Aren’t you just the littlest bit curious about what lurks in your unconscious? Dark secrets, fragile dreams, absurd self-portraits,...
Fantasy stories let the unconscious out to play; that’s why they’ve been popular since humans sat around campfires and told stories with shadow puppets on cave walls.
We know we can’t explain everything in the world. We can’t even explain our own actions and secrets of the mind. But with fantasy, we can explore and celebrate the mysteries. We can tell each other great truths by cloaking them in fantastical garb.
I’ve mentioned before my love for Terry Pratchett’s satirical fantasies, but I’m talking now about something less tangible than explicit social commentary. I’m talking about aspects of our unconscious playing out in the stories we share.
Maybe I’m wrong: I’m no psychologist. I’m simply a writer intrigued by the perils and monsters each generation imagines, the fads that rise and fall in fantasy media (books, movies, games), and how these changes might reflect and shape wider social and personal concerns.

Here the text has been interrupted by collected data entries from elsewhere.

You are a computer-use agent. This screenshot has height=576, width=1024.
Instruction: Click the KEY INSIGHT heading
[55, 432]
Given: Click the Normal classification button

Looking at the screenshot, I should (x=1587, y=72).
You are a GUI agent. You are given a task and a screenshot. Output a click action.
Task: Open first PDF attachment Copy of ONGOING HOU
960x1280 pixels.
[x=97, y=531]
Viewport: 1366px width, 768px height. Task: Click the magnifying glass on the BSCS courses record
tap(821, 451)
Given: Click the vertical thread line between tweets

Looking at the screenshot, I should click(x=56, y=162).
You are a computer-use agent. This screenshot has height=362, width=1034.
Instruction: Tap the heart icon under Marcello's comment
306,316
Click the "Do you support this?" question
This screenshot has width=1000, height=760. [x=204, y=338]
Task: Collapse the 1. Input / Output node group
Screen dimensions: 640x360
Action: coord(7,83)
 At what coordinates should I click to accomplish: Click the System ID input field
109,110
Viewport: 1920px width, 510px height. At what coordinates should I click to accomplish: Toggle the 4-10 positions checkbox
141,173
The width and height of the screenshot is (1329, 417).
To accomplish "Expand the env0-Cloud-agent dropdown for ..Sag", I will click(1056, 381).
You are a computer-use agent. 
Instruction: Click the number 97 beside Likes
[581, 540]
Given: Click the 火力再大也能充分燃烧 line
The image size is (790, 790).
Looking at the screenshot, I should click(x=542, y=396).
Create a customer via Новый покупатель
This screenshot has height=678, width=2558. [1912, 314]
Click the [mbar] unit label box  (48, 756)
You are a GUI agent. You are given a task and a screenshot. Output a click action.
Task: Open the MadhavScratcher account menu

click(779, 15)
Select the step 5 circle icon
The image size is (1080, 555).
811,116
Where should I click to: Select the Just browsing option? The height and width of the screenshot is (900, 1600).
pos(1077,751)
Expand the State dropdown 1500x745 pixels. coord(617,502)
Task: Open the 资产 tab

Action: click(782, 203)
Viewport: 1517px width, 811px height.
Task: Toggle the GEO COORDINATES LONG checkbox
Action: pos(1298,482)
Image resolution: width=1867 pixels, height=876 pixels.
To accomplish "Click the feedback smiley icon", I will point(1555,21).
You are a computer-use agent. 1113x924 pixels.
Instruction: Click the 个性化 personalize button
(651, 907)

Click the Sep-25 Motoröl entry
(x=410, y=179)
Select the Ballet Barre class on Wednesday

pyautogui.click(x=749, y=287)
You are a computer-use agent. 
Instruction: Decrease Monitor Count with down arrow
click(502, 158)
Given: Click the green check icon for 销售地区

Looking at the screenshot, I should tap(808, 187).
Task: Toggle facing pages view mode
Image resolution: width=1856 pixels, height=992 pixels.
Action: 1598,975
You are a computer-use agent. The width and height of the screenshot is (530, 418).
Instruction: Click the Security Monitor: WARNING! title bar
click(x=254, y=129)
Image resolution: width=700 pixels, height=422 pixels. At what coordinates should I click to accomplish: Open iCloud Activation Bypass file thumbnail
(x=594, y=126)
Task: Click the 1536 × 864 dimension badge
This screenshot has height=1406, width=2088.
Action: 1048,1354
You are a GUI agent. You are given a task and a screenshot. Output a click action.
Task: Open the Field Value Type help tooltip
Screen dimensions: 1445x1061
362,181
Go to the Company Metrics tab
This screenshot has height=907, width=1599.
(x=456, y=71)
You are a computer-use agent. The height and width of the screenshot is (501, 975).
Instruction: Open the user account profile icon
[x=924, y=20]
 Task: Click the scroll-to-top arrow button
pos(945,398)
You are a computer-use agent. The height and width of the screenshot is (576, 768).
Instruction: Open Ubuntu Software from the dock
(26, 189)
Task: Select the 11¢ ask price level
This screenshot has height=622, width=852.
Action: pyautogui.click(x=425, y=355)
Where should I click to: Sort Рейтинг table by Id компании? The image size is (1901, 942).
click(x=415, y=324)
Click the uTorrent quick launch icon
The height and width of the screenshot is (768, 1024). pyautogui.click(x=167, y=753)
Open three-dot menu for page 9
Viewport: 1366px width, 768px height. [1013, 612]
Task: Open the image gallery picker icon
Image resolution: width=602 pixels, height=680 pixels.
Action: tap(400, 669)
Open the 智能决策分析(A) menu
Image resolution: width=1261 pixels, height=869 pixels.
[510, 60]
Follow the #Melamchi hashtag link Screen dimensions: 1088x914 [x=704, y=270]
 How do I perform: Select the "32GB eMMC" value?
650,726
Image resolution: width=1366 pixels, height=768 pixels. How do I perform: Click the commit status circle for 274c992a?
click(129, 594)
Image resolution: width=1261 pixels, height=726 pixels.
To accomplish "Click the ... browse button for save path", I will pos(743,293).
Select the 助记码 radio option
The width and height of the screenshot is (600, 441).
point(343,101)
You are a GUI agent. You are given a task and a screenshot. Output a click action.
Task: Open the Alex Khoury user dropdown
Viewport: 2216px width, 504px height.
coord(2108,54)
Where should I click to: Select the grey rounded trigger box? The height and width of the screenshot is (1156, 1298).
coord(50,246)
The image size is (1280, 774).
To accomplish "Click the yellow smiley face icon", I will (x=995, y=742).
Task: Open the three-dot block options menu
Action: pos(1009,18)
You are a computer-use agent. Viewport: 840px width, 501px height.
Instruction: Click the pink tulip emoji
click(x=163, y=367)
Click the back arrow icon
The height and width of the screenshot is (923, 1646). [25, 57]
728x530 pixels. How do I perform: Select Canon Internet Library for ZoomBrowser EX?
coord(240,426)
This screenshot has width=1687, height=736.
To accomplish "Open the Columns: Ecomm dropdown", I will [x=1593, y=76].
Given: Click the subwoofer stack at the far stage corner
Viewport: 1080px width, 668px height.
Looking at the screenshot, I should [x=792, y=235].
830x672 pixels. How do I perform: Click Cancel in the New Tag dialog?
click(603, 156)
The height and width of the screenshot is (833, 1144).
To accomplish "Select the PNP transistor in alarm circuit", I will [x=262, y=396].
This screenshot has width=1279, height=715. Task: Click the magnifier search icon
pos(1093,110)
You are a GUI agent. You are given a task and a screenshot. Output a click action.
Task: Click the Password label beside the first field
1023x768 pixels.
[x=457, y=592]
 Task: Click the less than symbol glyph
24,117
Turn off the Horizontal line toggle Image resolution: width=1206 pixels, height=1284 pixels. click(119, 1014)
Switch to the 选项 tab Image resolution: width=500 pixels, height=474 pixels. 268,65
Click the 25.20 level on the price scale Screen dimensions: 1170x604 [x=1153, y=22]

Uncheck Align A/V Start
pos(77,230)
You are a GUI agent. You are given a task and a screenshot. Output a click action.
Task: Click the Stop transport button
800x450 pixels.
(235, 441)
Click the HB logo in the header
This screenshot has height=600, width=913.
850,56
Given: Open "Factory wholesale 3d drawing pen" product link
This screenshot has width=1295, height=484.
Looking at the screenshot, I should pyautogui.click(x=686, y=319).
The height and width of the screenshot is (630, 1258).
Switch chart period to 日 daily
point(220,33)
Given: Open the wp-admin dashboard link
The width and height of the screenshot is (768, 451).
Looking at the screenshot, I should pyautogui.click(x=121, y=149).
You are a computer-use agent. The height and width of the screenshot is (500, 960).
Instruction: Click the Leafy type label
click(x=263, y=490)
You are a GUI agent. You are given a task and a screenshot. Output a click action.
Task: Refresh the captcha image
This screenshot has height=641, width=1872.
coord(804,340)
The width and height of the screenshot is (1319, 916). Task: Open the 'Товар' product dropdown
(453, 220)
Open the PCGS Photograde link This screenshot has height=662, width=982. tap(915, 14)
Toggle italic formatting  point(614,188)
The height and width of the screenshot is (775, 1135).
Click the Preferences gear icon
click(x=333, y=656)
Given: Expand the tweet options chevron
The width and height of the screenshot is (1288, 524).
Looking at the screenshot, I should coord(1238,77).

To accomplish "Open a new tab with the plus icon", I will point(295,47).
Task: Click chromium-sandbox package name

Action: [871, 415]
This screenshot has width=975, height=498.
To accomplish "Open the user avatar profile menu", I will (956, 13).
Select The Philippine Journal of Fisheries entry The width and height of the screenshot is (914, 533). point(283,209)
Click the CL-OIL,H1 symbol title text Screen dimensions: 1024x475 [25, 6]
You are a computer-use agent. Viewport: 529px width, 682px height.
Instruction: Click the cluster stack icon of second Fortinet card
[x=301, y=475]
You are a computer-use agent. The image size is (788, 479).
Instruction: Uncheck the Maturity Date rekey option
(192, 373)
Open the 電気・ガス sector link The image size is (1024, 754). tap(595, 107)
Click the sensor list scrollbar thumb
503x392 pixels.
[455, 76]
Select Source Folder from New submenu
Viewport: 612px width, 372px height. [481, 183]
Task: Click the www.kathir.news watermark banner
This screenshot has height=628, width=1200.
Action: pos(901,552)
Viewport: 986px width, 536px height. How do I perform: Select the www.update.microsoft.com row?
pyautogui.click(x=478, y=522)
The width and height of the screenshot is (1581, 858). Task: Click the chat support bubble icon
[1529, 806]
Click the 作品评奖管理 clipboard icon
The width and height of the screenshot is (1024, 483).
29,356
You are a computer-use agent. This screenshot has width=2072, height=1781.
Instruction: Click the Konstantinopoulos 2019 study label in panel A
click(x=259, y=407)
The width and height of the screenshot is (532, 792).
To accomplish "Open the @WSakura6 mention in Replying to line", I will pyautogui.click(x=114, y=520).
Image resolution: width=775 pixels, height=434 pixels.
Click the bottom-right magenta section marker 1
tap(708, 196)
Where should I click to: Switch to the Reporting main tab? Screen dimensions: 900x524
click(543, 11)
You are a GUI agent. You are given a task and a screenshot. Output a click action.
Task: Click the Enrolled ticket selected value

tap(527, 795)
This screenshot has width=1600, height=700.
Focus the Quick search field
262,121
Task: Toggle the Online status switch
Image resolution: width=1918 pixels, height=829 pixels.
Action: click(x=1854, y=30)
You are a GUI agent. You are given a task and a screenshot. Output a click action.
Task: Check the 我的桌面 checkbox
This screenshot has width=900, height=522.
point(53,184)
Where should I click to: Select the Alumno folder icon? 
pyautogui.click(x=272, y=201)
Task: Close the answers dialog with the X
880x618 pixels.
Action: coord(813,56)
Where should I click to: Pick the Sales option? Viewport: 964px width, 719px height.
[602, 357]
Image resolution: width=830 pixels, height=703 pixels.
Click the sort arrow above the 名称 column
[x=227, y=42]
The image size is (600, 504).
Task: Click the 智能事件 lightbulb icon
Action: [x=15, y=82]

Are vampires our fascination with destructive relationships? Cinderella our martyr complex? Superman our powerlessness? More positively, is steampunk active nostalgia, the belief that once (and maybe again) all things were possible? Shifters our capacity to re-engage with the natural world, draw strength from it and renew it? Is magic wish fulfilment, and the twist in its tail, our acceptance that choices have consequences?